Hall continued, "The students will have their degrees conferred on April 27 along with the RT students. This has taken a lot of collaboration across all the departments at the University. I'm impressed by the collaboration and support we have gotten as we are charting these unknown waters. It's also a great way for FranU to support our area hospitals by increasing the nursing workforce a few weeks early. When we spoke with the senior nursing students, they seemed very excited to be able to graduate early. They did not voice any concerns and I have no concerns with them graduating early either."

Chief Nursing Officer of Our Lady of the Lake Nicole Telhiard said, "We are grateful for the commitment and partnership of the University. FranU has been such a critical sourcing partner for talent as we continue to grow and expand our ministry. As we work to meet the challenges of this current pandemic, we are blessed to have our University respond in such a profound way by ensuring we can continue our work, by having nursing graduates transition into professional practice to take care of our patients.
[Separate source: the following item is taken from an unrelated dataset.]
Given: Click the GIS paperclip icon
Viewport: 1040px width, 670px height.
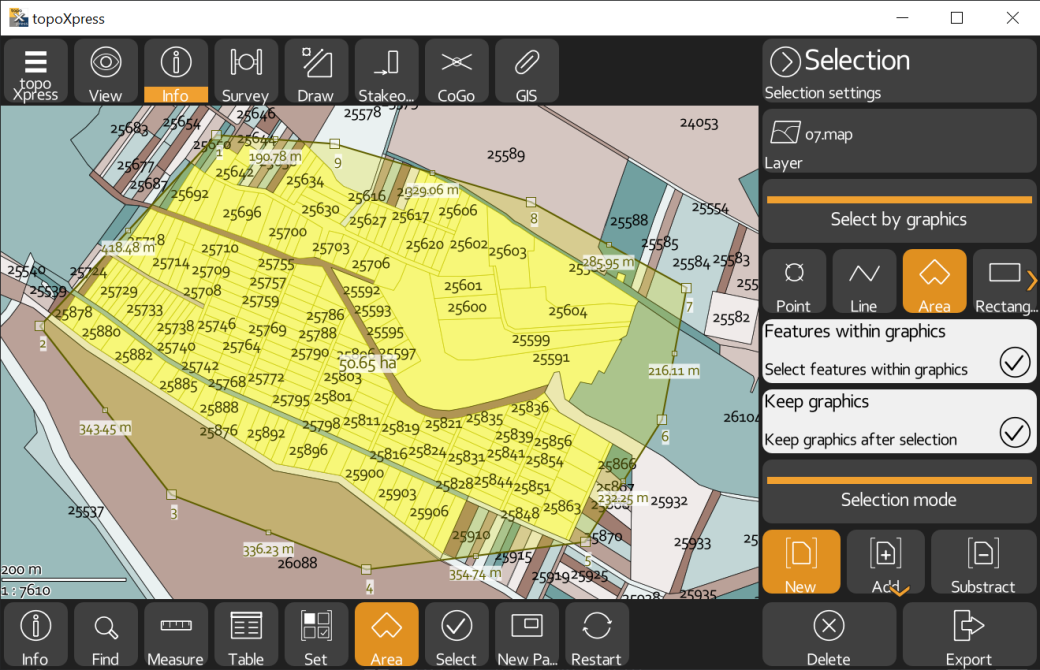Looking at the screenshot, I should (526, 71).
It is because of solid talent partnerships like these we are prepared to serve."

President and CEO of LAICU Kenya Messer conveyed that postsecondary institutions reported healthcare-related programs are currently facing barriers such as hospitals closing student clinical opportunities, standardized board testing requirements, and opportunity for verification of temporary licenses.

“In response to the barriers in which healthcare-related programs are facing, public and private postsecondary institutions are allowing online simulation learning for students to complete necessary clinical requirements (made possible by executive order for the Governor), and ensuring graduation of on-track students in healthcare-related programs to graduate in April or May,” stated Messer.

To determine licensure response to the COVID-19 crisis, the following measures have been implemented: All recently graduated health care students can apply to their respective licensure boards in order to receive a temporary working permit; Standardized tests such as NCLEX for nursing have been suspended to allow students the opportunity to apply for temporary licenses upon graduation; and testing time requirement extensions will be granted for the duration of the emergency and until testing resumes. In addition, the Louisiana Department of Health and Hospitals fully understands the challenges and stands at the ready to reduce barriers for eligible health care graduates to support the health care COVID-19 effort.

Madelyn Stuntz ’20 said, “I think graduating early is going to help in our development as new nurses but also help our city and state during this pandemic. We need as many hands on deck as possible. Of course, this is not quite how we expected our very last semester to go but I know that whatever we walk into, we are well prepared to face it head-on (Thank you FranU!). I am both scared and excited to enter the field of nursing in such an uncertain time, but then again that's kind of the beauty of nursing. By graduating early and having the ability to help out on the frontlines sooner, we will gain invaluable experience as new nurses. We may not get the fancy graduation or pinning ceremony, but we will get the amazing opportunity to help our community when they need us most, and for me, knowing that is reason enough. I'm so proud of my class, my professors and my school for how gracefully they've handled things and how strong they've remained during these difficult times.”

Aimee Cangelosi ’20 stated, “I am thrilled to be completing my degree early and cannot wait to put my education into practice. Starting our nursing careers during a global pandemic is an experience we will never forget. We have so much to learn and I am excited for the opportunity to get out there a little earlier than I had originally planned.”